- What you need to do -
Beginning with the line in which "At what coordinates" appears, transcribe each line word for word until the records end. Do not include pictures.

Saved entries:
····················

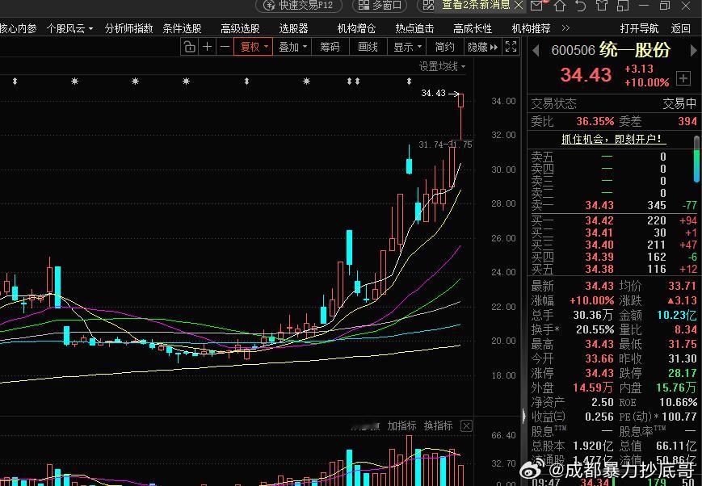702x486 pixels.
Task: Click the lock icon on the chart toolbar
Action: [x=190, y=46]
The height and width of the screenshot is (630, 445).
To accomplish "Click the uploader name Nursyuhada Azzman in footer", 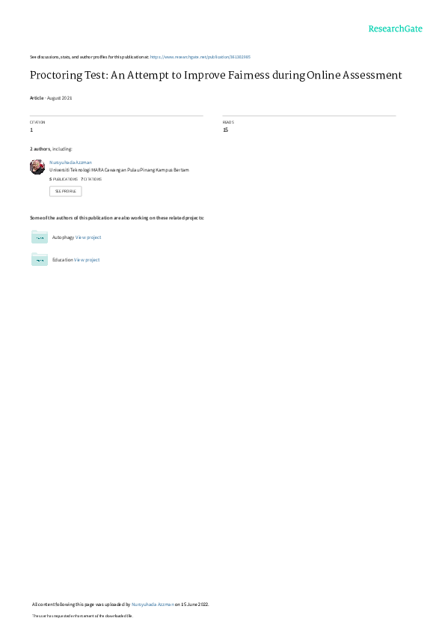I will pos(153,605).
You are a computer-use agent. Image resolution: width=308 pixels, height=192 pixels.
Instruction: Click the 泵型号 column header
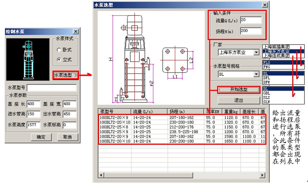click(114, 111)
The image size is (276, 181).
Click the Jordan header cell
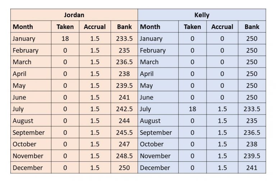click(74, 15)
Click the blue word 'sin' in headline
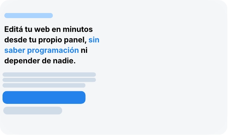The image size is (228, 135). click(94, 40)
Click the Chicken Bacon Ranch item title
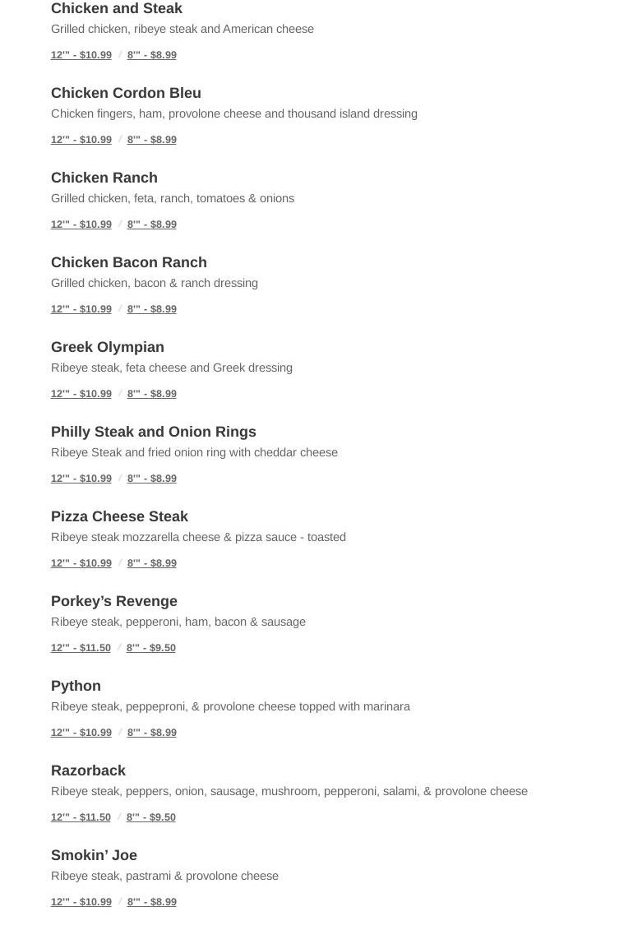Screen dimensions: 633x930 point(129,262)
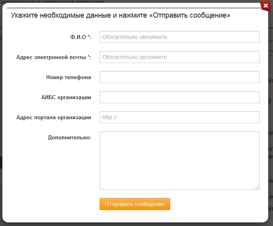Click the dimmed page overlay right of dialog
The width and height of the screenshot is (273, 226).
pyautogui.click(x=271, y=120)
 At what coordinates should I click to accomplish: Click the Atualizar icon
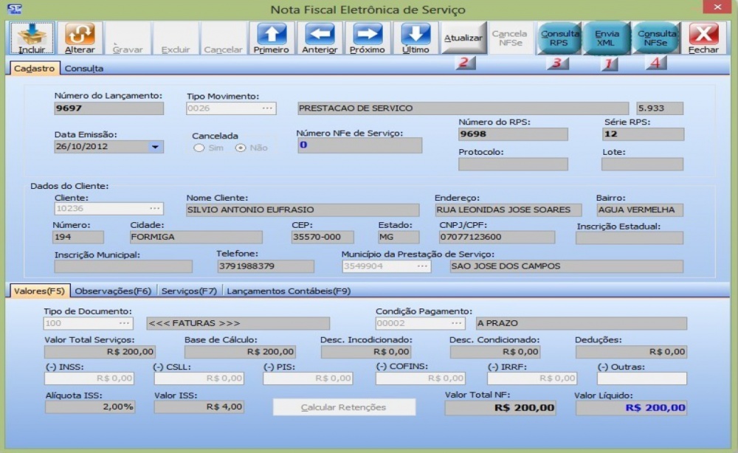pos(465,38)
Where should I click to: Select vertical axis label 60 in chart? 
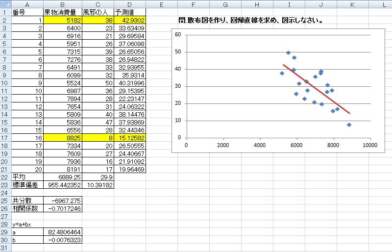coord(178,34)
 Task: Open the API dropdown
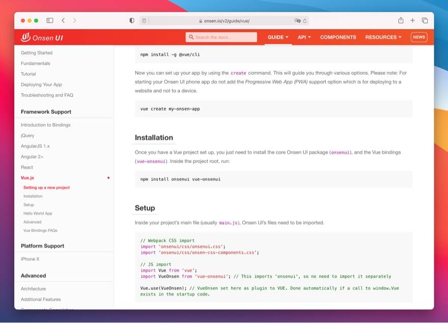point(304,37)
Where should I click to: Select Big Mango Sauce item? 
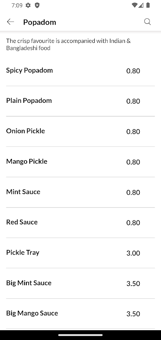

····················

- Your solution -
 At what coordinates should I click to accomplish: Click the Atualizar icon
pos(465,38)
Where should I click to: Select vertical axis label 60 in chart? 
coord(178,34)
 Task: Open the API dropdown
point(304,37)
Where should I click to: Select Big Mango Sauce item? 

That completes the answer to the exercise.